Remote Procedure Call

2017/10/11

Message Exchange

So a server written in Go and destined to provide authentication information must be accessible by some way. Otherwise it won’t be particularly useful. We could use HTTP and REST requests to push and pull JSON to the server, but this has a lot of problems. For one it requires a JSON parser for any language that wants to talk to NetAuth, and it requires the server to understand JSON. I’m not particularly fond of JSON and its not the easiest interchange format to do things with.

So if JSON is out, what other formats are available? Well, there’s always XML, but as mentioned in the first post the goal is to build something that feels like its from the Sun days, and XML does not feel like that at all.

There’s always the option of a totally custom format, or of a custom binary format such as a binary packed string. But these options are frustrating to implement and take away from what we’re building which is an auth server. If I wanted to build an interchange format I would go do that seperately. Go has excellent support for Protocol Buffers. Protocol Buffers, or protobuf as they’re more widely known, are Google’s data interchange format and support a few very useful things.

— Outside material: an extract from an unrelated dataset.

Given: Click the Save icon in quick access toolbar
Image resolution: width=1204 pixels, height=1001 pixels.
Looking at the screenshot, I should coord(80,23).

First, protobuf supports reading older message versions transparently. Second, it supports serialization to a binary format for line transmission efficiency. For those that must have JSON, protobuf encodes the required information to be able to get to JSON. Perhaps most importantly, protobuf can generate headers for a myriad of languages so that the serialization and deserialization of the messages is done consistently.

RPC

The messages shall be protobuf, but how shall they be transferred? Go has excellent web support, so they could be sent as the body of POST requests to a remote server. This would allow everything to run over HTTP and pass over annoyingly oversensitive firewalls, but this isn’t really a clean way to do it. Really, what we want to do is ask the server to run some arbitrary function with some data that we have, then return some more data back to us. Basically we want to remotely run functions on the server.

Fortunately, Sun had this figured out quite some time ago and built NFS on it. Remote Procedure Call, RPC, is a design paradigm where the caller is on one system and through a well defined and agreed upon standard will send a request to a server with some packed data for execution, and will then get results back as a result from the call.

Golang has an RPC system within the net/rpc package, but this requires doing a lot of manual processing and futzing around with setting up a server to handle the requests. It would be much easier if there was just a library that did this already so we could get on with the business of writing an authentication server.

gRPC

Well that was easy. We’ll use gRPC. gRPC is an RPC implementation designed by Google and using protobuf as the interface defenition language (IDL). Unlike Sun’s RPC though, gRPC uses HTTP/2 as the transport. For those not experienced with SunRPC, this is means that the port number of the server is a fixed value. In Sun’s system, the port was a randomly allocated value that you needed to query another service to find. In addition to being annoying, this made it virtually impossible to write a clean and easy to understand firewall ruleset for Sun RPC servers. Using HTTP/2 as the transport also means that we get the firewall crossing capabilities of a well understood and deployed protocol for free!

Perhaps one of the more important things that gRPC buys though is that since it generates stubs for the service like protobuf generates stubs for the types, it can generate stubs for languages other than Go. There is no intent right now to build a client library in anything other than Go, but the fact that it is available as an option is important and should not be overlooked.